2. It gave me the ability to run a DMZ - a half way house between the 
internet and my trusted network. This is the place where I can put an 
internet facing web server, mail server or vpn connector should I need 
to. I then don't need to expose my internal systems to the risks on the 
internet. Indeed if I did more bit torrenting (is that a verb?) than I 
do it would be advisable to put my torrent flux machine in the DMZ. 
Wikipedias description of a DMZ here 
http://en.wikipedia.org/wiki/Demilitarized_zone_%28computing%29

On a windows PC I'd also run software firewall - basically because of 
the amount of spy ware around for windows and the number that try to 
make external connections ('phoning-home' as it gets referred to).

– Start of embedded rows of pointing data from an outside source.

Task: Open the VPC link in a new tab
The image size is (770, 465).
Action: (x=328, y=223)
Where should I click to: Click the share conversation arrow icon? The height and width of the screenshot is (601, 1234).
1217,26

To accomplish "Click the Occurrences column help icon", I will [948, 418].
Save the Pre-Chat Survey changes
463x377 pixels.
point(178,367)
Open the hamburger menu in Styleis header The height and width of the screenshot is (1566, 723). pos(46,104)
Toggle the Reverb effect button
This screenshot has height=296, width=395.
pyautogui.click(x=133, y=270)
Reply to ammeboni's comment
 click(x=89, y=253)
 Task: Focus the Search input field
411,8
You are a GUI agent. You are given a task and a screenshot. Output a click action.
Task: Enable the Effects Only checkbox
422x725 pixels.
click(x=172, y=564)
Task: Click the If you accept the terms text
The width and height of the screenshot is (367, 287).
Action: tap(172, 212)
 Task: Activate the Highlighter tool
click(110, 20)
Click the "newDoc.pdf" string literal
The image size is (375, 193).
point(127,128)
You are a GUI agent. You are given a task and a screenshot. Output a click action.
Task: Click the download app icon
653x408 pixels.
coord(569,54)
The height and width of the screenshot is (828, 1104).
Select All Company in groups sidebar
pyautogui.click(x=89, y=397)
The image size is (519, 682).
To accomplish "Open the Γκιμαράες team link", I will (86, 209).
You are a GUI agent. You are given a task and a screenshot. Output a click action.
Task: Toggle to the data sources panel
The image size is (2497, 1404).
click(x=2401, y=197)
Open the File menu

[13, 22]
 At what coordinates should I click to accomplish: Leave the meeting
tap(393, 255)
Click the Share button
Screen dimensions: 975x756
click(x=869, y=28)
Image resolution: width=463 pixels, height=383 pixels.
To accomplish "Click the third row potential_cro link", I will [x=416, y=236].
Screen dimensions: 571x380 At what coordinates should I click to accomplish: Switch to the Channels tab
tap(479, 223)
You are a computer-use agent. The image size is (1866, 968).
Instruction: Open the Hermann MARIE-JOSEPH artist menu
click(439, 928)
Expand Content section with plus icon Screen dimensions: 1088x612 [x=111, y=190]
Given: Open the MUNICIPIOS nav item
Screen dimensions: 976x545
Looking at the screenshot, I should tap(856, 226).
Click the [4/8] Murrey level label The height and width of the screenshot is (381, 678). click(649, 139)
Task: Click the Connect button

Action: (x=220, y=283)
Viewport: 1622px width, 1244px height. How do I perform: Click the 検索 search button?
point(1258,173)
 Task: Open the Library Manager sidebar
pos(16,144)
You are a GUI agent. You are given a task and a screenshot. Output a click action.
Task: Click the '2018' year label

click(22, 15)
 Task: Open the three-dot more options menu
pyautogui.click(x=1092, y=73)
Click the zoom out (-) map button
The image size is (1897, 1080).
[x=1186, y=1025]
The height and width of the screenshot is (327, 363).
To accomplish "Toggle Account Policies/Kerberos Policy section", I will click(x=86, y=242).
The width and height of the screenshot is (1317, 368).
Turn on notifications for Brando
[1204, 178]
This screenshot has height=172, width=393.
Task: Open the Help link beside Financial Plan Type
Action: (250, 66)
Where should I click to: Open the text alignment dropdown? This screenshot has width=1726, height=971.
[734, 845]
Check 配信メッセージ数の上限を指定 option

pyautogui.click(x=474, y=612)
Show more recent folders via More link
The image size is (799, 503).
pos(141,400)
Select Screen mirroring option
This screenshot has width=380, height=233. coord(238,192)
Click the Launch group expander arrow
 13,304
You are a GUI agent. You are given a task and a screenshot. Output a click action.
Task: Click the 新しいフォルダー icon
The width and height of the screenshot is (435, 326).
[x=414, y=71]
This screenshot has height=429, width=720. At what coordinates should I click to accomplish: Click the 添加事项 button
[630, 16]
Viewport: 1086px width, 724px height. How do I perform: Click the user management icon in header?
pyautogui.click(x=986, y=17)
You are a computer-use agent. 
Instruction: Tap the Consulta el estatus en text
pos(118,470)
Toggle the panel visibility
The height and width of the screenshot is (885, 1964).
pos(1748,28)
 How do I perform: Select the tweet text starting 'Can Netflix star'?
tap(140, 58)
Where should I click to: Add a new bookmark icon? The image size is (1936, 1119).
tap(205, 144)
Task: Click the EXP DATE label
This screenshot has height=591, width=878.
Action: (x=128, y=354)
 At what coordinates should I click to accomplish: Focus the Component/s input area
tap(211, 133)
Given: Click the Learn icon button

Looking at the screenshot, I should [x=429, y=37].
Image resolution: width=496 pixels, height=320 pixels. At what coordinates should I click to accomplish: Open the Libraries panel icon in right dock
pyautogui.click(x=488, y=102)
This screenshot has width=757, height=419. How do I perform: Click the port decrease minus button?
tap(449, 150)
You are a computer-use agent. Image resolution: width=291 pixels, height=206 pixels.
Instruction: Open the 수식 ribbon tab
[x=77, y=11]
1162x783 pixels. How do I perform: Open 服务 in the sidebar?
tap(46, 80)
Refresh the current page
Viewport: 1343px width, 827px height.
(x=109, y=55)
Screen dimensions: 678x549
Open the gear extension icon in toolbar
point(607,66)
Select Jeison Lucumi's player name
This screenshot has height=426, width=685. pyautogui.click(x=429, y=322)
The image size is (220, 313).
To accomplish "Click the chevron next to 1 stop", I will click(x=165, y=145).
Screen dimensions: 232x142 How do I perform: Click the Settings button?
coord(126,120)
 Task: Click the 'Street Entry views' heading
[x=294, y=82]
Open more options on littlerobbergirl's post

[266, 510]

> What is SSH and why would that help me do the Admin?
SSH stands for Secure SHell. Basically it allows you to make remote 
connections to remote machines, in a similar way to Telnet. However, SSH 
is fully encrypted ans thus secure (telnet is plain text, thus open to 
being 'sniffed'). With SSH you can create secure tunnels between 
machines. The Wikipedia description of SSH is here 
http://en.wikipedia.org/wiki/Ssh


> AV software would be for the PC only - I have noted that Linux is being
> gradually targetted more and more by viruses etc.  Again I have Norton on my
> windows partition so just duplicating that.
I've always been taught (in an MS environment) to create AV boundary 
defenses as well as AV on the machine itself. Although my works 
(Windows) laptop runs McAfee continuously it just seemed natural to me 
to do a nightly check of the file server. Two separate AV programs are 
then checking my windows shared files within each 24 hour period. It 
also protects against any Linux viruses that may appear.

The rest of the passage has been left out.